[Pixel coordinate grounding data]
_ _ _

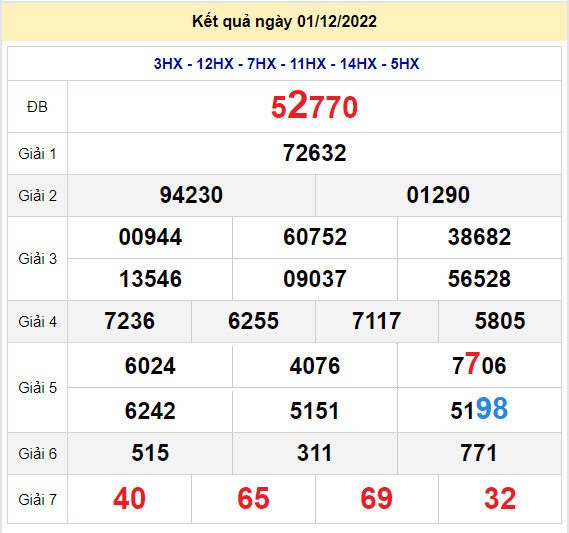Click the Kết quả ngày 01/12/2022 header
The image size is (569, 533).
pyautogui.click(x=284, y=21)
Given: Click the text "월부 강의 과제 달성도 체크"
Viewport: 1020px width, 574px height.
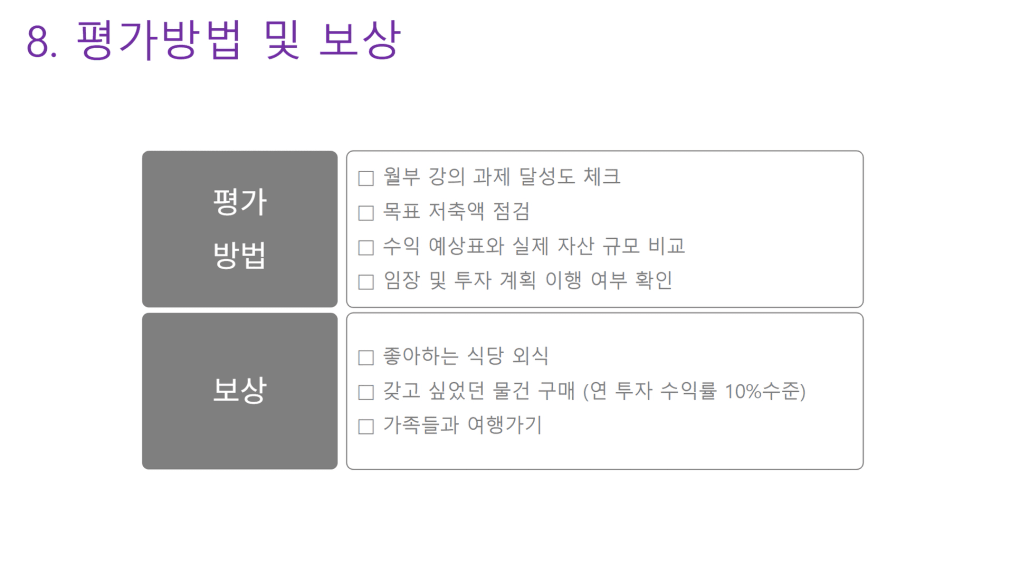Looking at the screenshot, I should (x=502, y=178).
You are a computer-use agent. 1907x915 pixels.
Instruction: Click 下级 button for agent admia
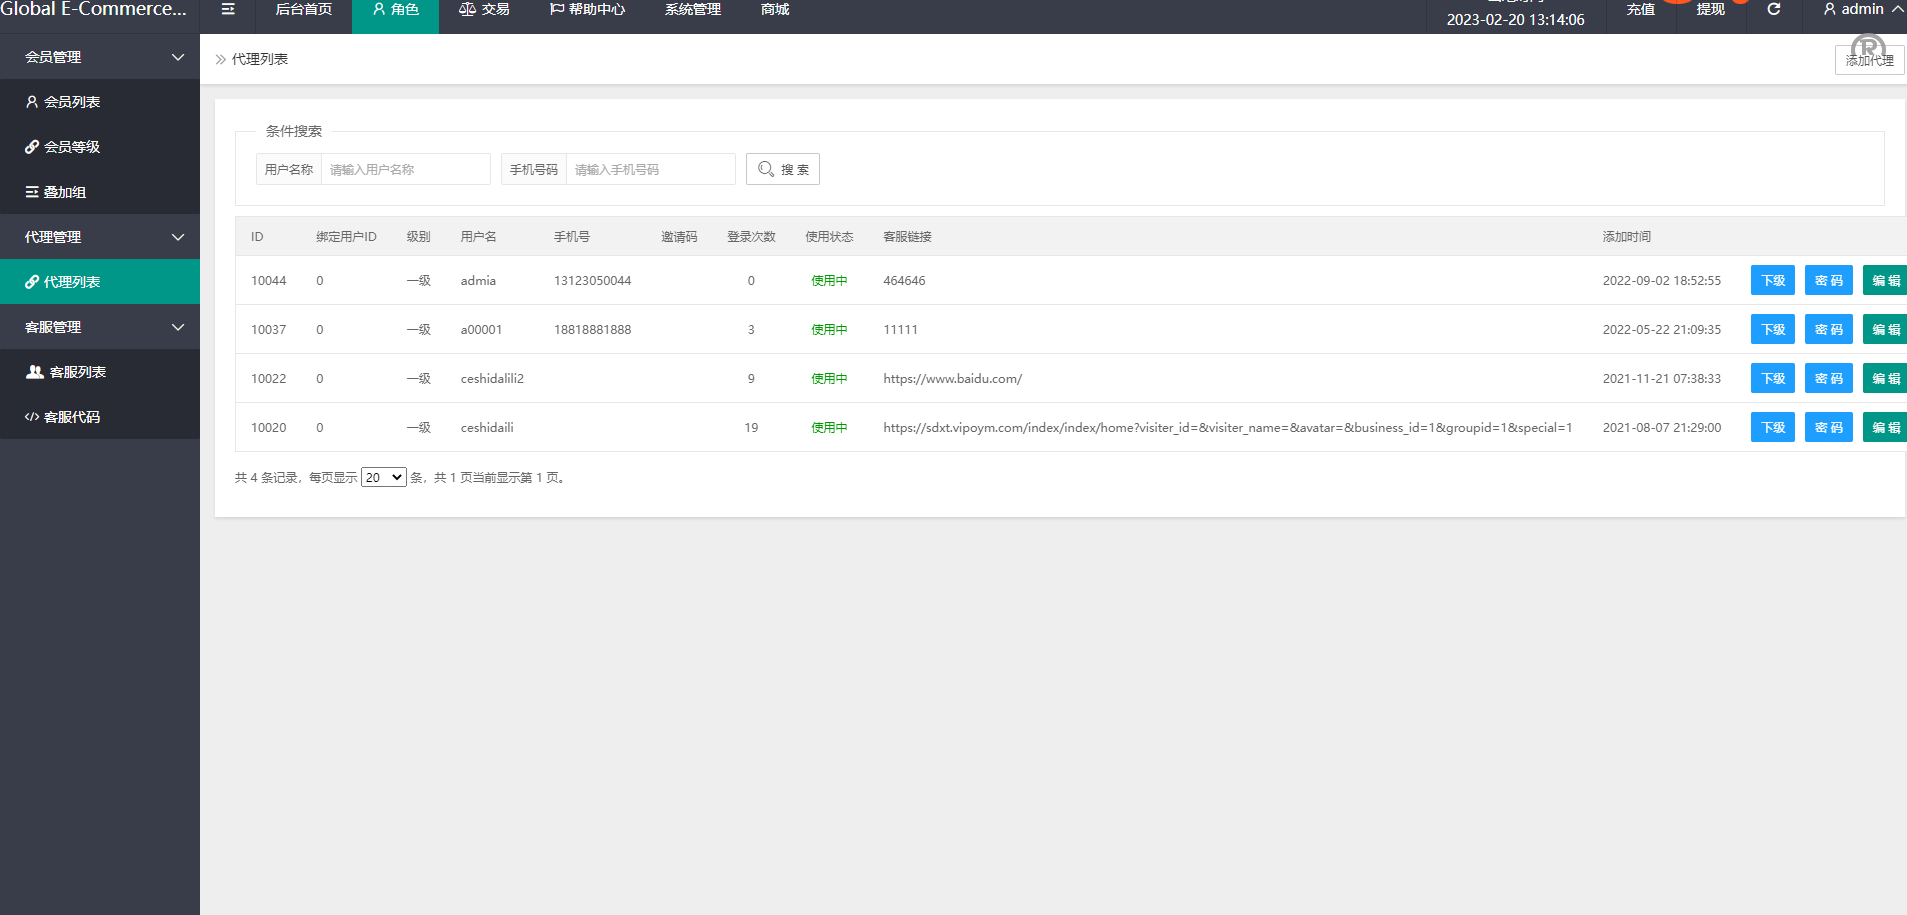pos(1772,281)
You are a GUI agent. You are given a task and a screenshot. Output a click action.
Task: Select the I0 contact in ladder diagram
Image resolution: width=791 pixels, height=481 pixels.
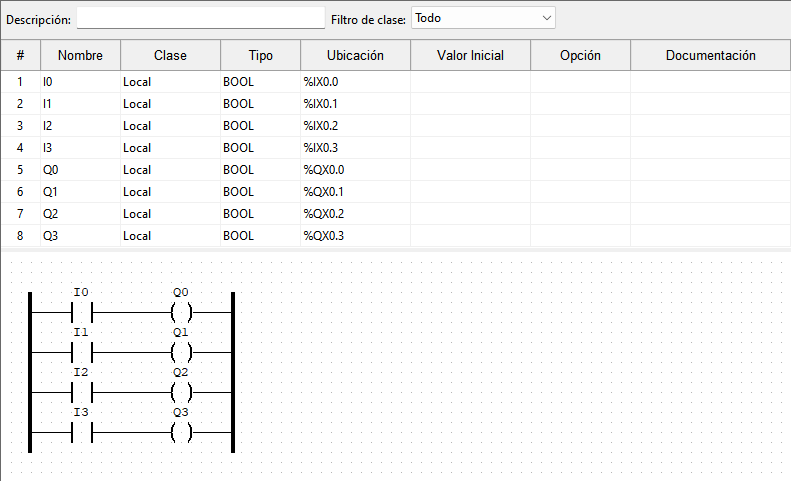click(82, 312)
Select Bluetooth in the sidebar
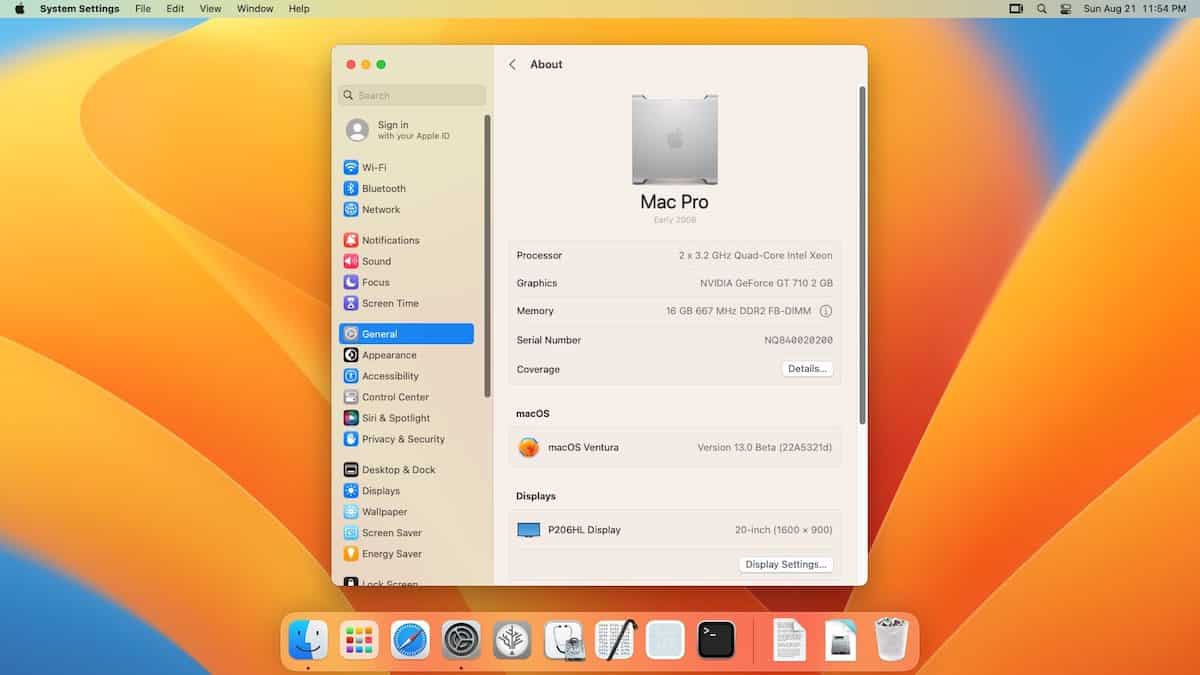Screen dimensions: 1200x675 pyautogui.click(x=379, y=188)
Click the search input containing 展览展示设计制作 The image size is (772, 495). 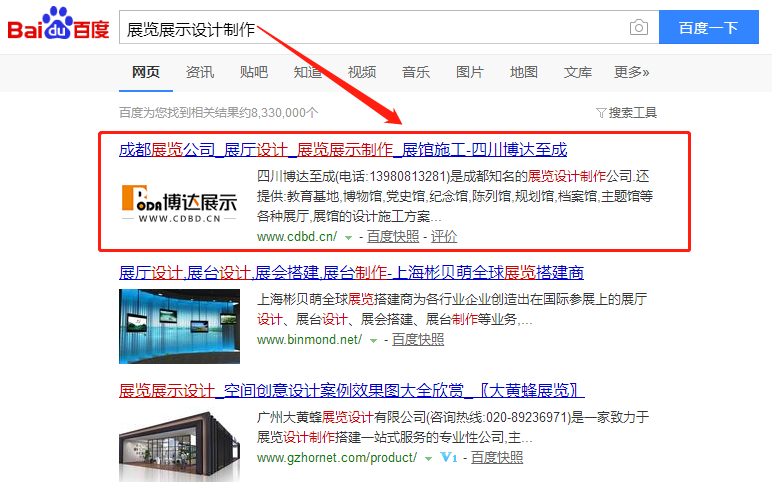(x=370, y=28)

_ _ _

- _Task requirements_: Although the records above contain pictures, the copy must not; set down exactly the lines from the one with "Given: Click the" up to and including the one with "Task: Select the I0 contact in ladder diagram".

- _Task response_:
Given: Click the text "월부 강의 과제 달성도 체크"
Viewport: 1020px width, 574px height.
Looking at the screenshot, I should (x=502, y=178).
You are a computer-use agent. 1907x915 pixels.
Instruction: Click 下级 button for agent admia
pos(1772,281)
You are a GUI agent. You are given a task and a screenshot. Output a click action.
Task: Select the I0 contact in ladder diagram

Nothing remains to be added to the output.